After about a decade of work on matching Frixione and Webber (2002); Höche et al. (2012); Hamilton et al. (2013a, b); Höche et al. (2015, 2014) and merging Catani et al. (2001); Lönnblad (2002); Krauss (2002); Mangano et al. (2007); Alwall et al. (2008); Höche et al. (2009); Hamilton and Nason (2010); Höche et al. (2013); Plätzer (2013); Lönnblad and Prestel (2013a, b); Frederix and Frixione (2012) algorithms, the necessity of increased control over the parton shower for a more seamless combination with fixed-order calculations at higher orders triggered a resurgence of interest in improving parton-shower algorithms themselves. As a consequence, new parton showers Sjöstrand and Skands (2005); Schumann and Krauss (2008); Dinsdale et al. (2007); Winter and Krauss (2008); Giele et al. (2008); Plätzer and Gieseke (2011); Ritzmann et al. (2013); Höche and Prestel (2015), have been constructed that are based on ordering subsequent emissions in transverse momenta, and there were also new constructions with improved and generalized angular ordering parameters Gieseke et al. (2003). The possibility of including next-to-leading order corrections into parton showers was explored over three decades ago Kato and Munehisa (1987, 1989, 1991); Kato et al. (1992), and it was revisited recently in a different framework Hartgring et al. (2013); Li and Skands (2016). Next-to-leading order corrections to a single final-state gluon emission off a dipole have been presented in Hartgring et al. (2013) as a first higher-order extension of the antenna shower formalism. How this approach maps onto NLO DGLAP evolution was briefly addressed in Li and Skands (2016), which furthermore introduced final-state double-gluon radiation into this formalism. In addition to this, NLO splitting functions have been recomputed using a novel regularization scheme Jadach et al. (2011); Gituliar et al. (2014), with the aim to improve parton-shower simulations. The dependence of NLO matching terms on the parton-shower evolution variable has also been investigated Jadach et al. (2016).

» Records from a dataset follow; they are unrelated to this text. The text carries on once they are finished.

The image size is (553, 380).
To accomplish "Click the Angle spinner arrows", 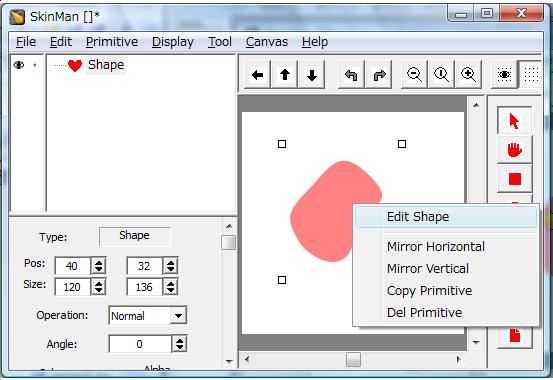I will (180, 344).
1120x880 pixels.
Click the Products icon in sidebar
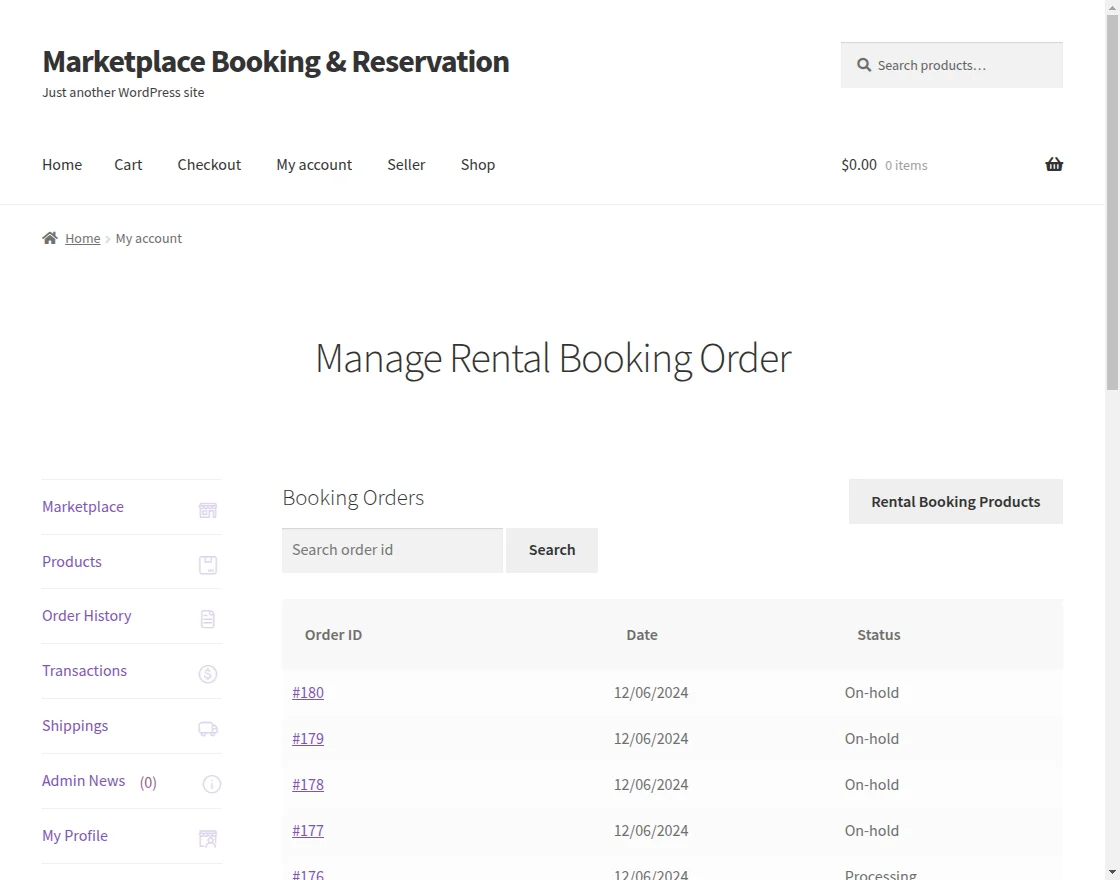pyautogui.click(x=208, y=565)
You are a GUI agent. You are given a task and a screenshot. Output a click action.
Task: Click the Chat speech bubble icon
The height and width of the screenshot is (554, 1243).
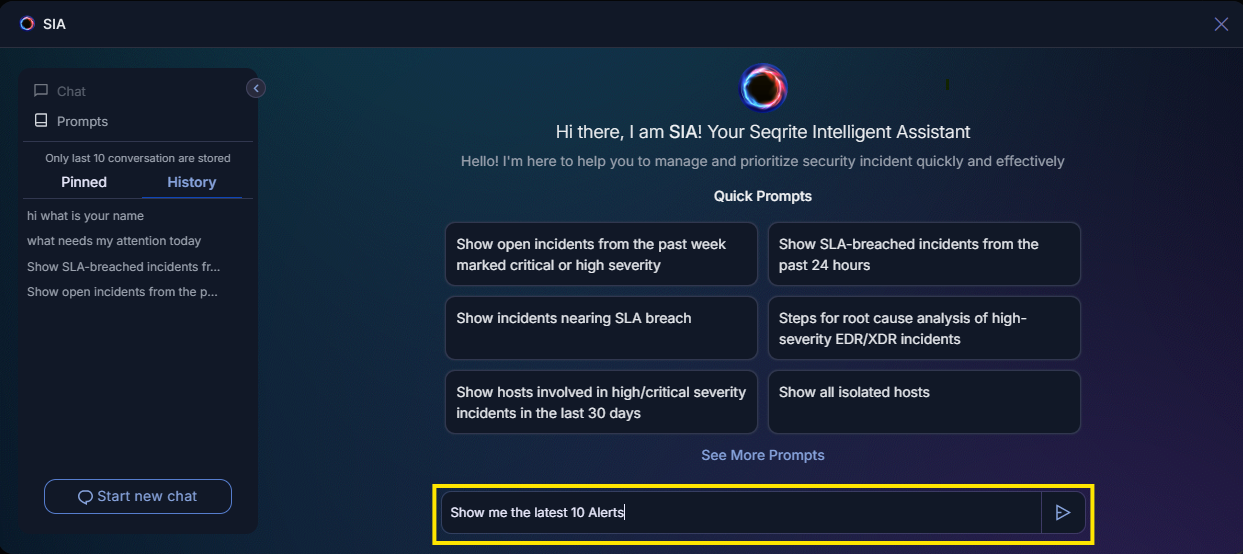click(x=41, y=91)
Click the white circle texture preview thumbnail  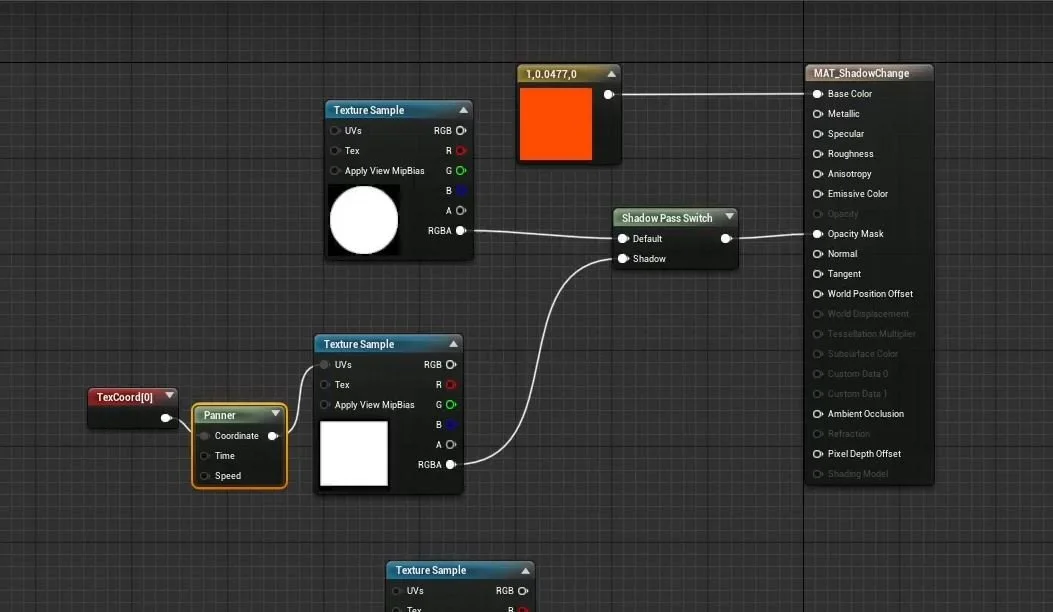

This publication is dedicated to the construction of a parton shower that implements the next-to-leading order (NLO) DGLAP equations up to momentum conserving effects. We employ the non-flavor changing NLO splitting functions in the scheme in their integrated form Curci et al. (1980); Furmanski and Petronzio (1980); Floratos et al. (1981a, b); Heinrich and Kunszt (1998); Ellis and Vogelsang (), and we include the flavor-changing NLO splitting kernels fully differentially using the method presented in Höche and Prestel (2017). We identify the contribution to the NLO splitting functions which is already included in the leading-order (LO) realization of the parton-shower, and correspondingly subtract it from the NLO splitting function. This term is given by the two-loop cusp anomalous dimension, which is usually included at LO using the CMW scheme Catani et al. (1991). After its subtraction, the remaining splitting function is purely collinear, and no double-counting arises upon implementing it as a higher-order correction to the existing splitting kernels of the parton shower. However, the NLO parts of the splitting functions are negative in large parts of the phase space which presents a technical challenge. We overcome this problem through the weighting algorithm first proposed in Höche et al. (2010); Lönnblad (2012). Our approach can be considered as a first step towards a fully next-to-leading order accurate parton shower and acts as a baseline for further development. Future projects will need to address the leading-color approximation and the simulation of soft emissions beyond the leading order. The Monte-Carlo techniques developed here are expected to become useful in this context as well. A clear phenomenological benefit of the present implementation is that consistency between the parton shower and NLO PDF evolution is achieved for the very first time.

The outline of this paper is as follows. Section II introduces the parton-shower formalism at leading order and establishes the connection to the DGLAP equation in order to identify the correct treatment of the final-state Sudakov factor. Section III outlines the specific implementation in the D IRE parton showers Höche and Prestel (2015). First results and applications are presented in Sec. IV. Section V contains our conclusions.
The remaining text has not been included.